Question about Chinese Language Support and Model Retraining
❓ The question
I really appreciate the team's contribution in sharing this model for research and learning purposes. I have a question regarding its Chinese language capabilities. It appears the model is less optimized for Chinese inputs. Could you clarify:
- What percentage of the pretraining corpus consists of Chinese data?
- If I want to train a Chinese-optimized LLM based on this model, what technical recommendations would you suggest? Thank you for your guidance.
Hi there!
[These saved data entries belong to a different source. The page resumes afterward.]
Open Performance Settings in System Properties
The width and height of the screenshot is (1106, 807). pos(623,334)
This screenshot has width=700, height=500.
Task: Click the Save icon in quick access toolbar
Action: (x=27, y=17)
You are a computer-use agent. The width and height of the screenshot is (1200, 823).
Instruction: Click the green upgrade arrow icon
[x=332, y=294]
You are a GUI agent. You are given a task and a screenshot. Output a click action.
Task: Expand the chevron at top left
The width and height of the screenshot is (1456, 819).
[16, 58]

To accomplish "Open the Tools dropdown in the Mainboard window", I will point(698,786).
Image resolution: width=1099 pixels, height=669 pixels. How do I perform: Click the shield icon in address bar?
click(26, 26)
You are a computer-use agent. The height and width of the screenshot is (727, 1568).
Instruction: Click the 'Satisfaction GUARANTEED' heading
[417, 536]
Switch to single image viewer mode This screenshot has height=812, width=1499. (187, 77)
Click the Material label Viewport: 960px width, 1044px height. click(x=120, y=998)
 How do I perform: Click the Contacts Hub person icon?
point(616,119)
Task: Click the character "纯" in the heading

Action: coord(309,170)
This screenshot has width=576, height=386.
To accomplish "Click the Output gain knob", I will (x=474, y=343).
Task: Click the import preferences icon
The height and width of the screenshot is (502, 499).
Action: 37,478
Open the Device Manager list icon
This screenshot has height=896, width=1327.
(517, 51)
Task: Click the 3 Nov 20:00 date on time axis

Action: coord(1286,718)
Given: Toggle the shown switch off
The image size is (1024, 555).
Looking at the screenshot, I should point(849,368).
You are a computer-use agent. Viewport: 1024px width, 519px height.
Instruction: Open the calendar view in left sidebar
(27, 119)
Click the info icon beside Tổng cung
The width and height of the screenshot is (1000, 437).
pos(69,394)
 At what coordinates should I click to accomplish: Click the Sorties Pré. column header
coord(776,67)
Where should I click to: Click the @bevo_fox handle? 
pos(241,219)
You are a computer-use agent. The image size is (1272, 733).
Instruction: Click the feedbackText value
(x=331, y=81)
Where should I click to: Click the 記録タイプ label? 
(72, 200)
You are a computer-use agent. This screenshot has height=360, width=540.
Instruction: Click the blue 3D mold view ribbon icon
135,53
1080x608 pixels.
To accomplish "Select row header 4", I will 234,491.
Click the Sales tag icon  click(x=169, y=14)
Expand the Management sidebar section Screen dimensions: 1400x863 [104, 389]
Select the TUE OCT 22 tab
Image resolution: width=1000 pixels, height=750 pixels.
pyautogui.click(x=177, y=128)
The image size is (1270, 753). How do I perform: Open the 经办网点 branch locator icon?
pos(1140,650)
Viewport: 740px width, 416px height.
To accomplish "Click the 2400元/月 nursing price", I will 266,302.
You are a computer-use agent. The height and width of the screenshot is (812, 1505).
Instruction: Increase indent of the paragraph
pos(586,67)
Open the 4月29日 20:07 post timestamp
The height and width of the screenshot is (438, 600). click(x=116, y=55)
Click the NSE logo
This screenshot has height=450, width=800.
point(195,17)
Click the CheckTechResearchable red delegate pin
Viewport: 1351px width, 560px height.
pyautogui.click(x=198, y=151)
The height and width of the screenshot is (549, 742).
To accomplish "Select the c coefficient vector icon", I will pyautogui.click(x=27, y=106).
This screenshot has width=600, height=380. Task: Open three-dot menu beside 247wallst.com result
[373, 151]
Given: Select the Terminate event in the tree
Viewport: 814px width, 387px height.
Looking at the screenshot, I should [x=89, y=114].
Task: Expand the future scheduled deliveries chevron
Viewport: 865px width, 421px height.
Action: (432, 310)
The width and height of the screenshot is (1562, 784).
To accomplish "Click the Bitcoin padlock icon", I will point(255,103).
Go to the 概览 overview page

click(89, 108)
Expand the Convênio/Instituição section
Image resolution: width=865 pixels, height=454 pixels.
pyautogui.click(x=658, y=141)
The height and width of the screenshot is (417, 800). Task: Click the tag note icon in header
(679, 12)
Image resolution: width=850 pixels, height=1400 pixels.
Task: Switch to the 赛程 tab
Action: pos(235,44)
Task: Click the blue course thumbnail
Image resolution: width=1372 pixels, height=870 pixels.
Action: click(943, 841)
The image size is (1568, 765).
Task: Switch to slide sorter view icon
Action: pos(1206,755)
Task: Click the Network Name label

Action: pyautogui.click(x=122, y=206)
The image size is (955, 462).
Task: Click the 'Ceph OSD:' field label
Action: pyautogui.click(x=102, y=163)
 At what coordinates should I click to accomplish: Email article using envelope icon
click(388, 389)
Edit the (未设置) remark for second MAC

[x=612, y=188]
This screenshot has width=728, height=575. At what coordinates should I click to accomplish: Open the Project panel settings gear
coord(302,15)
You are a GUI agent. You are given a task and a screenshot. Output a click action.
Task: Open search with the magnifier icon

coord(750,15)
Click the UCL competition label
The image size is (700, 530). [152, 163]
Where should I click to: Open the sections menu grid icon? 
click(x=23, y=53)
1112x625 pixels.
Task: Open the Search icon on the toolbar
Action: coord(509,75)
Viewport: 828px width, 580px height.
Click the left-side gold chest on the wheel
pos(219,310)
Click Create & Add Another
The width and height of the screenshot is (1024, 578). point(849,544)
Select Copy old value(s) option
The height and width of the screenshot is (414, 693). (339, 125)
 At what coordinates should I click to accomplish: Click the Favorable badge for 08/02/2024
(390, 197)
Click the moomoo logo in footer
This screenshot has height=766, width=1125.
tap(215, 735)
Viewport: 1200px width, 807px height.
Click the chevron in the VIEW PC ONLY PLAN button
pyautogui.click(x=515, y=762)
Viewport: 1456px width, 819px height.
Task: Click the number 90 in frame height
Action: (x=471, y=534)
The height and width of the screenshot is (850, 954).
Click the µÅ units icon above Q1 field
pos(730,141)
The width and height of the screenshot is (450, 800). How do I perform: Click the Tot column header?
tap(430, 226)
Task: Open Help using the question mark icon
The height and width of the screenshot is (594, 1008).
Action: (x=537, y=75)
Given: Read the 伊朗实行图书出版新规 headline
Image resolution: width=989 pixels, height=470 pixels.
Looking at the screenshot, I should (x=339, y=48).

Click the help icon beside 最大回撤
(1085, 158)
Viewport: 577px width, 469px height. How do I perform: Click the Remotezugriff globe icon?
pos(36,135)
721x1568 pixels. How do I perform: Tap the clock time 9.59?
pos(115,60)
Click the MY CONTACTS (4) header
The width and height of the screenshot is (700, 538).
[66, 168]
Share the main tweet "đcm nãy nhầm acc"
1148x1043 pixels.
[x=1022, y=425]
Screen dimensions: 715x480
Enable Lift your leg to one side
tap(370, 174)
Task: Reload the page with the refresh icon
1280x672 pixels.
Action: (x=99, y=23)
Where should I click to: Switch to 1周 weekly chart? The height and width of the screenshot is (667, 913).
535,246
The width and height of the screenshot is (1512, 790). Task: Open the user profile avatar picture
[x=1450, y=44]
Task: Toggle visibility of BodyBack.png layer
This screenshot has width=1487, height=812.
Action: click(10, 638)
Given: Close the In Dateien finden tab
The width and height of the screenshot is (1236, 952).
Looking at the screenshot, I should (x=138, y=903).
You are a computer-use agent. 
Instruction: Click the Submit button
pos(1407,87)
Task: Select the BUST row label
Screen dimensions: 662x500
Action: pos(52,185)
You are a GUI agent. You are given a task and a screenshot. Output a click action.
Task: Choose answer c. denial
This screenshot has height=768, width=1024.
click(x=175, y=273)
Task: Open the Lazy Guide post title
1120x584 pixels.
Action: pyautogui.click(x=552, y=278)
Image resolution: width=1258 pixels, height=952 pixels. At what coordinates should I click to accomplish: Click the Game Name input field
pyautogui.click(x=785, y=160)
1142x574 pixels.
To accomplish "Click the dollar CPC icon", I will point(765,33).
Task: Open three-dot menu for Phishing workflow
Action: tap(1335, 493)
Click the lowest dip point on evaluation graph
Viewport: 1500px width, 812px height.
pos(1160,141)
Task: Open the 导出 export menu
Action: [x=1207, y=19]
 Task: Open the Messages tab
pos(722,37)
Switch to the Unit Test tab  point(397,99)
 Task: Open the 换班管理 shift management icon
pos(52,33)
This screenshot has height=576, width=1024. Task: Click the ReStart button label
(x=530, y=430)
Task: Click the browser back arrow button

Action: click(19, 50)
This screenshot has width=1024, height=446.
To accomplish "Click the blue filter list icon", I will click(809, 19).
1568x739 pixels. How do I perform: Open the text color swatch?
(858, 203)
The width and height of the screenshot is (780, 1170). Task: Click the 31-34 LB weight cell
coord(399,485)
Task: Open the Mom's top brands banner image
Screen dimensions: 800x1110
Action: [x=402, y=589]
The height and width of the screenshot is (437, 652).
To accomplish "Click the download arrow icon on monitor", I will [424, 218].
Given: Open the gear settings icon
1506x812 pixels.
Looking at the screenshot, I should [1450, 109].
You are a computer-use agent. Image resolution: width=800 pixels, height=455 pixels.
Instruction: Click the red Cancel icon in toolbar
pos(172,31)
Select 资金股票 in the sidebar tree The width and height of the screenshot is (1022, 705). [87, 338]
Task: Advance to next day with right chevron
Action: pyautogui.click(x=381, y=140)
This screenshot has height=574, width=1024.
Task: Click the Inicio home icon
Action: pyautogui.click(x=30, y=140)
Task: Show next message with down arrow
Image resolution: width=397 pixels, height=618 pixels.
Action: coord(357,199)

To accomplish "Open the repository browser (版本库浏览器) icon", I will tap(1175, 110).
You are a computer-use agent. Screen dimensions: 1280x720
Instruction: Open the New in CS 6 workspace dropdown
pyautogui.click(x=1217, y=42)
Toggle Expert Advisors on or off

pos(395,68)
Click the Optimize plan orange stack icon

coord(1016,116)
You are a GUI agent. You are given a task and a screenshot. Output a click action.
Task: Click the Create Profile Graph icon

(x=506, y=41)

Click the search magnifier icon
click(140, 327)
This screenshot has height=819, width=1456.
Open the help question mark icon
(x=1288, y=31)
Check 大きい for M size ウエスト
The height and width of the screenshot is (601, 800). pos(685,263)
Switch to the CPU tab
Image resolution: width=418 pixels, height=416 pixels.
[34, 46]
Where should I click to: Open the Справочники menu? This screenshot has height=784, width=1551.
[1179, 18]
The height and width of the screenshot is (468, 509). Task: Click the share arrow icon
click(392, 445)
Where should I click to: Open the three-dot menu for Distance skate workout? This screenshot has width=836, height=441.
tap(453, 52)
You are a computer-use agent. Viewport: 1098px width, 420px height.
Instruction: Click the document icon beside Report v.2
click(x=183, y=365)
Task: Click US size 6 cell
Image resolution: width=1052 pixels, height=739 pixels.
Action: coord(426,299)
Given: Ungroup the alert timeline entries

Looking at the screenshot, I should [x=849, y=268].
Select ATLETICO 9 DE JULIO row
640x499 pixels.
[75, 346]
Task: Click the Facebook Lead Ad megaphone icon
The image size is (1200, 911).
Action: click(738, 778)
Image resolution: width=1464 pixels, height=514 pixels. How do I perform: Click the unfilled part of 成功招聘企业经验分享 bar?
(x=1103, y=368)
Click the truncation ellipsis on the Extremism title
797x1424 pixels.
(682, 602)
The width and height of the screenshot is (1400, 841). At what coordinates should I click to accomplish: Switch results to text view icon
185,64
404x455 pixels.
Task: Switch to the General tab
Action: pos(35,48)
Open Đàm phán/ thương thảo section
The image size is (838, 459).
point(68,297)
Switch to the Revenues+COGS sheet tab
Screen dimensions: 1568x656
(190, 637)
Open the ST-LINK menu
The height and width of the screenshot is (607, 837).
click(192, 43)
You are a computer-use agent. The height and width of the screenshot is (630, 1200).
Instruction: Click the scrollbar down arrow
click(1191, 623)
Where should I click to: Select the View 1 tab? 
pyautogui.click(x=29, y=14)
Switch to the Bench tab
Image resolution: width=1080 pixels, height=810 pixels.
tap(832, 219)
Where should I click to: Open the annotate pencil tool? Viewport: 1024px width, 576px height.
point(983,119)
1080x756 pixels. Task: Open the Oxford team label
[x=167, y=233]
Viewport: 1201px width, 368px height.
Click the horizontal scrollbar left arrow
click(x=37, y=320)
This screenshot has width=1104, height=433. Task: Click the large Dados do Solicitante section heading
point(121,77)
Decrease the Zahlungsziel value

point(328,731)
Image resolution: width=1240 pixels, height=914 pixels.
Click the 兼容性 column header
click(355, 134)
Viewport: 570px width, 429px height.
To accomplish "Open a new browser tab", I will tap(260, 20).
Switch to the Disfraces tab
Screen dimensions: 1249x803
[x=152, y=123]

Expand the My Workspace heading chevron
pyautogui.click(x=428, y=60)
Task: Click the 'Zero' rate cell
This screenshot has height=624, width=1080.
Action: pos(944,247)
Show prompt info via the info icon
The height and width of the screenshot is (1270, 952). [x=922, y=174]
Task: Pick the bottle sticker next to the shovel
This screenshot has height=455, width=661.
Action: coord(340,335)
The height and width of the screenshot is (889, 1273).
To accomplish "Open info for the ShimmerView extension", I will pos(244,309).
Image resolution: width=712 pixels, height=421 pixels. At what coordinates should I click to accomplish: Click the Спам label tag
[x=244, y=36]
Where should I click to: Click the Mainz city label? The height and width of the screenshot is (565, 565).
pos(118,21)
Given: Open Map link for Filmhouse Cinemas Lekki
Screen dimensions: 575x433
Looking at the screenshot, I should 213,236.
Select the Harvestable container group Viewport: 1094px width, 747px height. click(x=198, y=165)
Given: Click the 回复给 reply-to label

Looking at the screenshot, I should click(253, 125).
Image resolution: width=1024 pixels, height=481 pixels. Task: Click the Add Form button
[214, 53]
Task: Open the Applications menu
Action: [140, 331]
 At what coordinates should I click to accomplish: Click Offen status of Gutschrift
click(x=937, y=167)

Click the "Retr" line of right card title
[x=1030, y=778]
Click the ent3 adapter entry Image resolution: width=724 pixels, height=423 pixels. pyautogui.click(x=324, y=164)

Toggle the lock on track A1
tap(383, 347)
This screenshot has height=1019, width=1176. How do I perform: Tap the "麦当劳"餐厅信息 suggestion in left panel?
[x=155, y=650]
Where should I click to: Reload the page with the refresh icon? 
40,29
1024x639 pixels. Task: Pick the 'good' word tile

Thanks for the kind words and the inquiry!
Our pretraining data was intentionally scoped down to include only English -- we used FastText classifiers to remove non-English text, so there will be very few Chinese texts in this data (just the ones that passed through the threshold). So, these models likely won't be great for your purposes.
@baileykuehl Hi! Thank you very much for your prompt response!
Regarding localizing this for Chinese, I imagine it would require significant effort. For instance:
Vocabulary Expansion: We'd likely need to significantly expand the current CL100K vocabulary to incorporate Chinese tokens, and then reinitialize & retrain the embedding matrices.
Extensive Pre-training: We'd need to conduct large-scale pre-training from scratch using vast amounts of Chinese text. This should be followed by continued pre-training with high-quality Chinese data.
My Understanding: Since this model is specifically optimized for English and doesn't inherently support multilingual capabilities, this overhaul would be necessary – is that correct?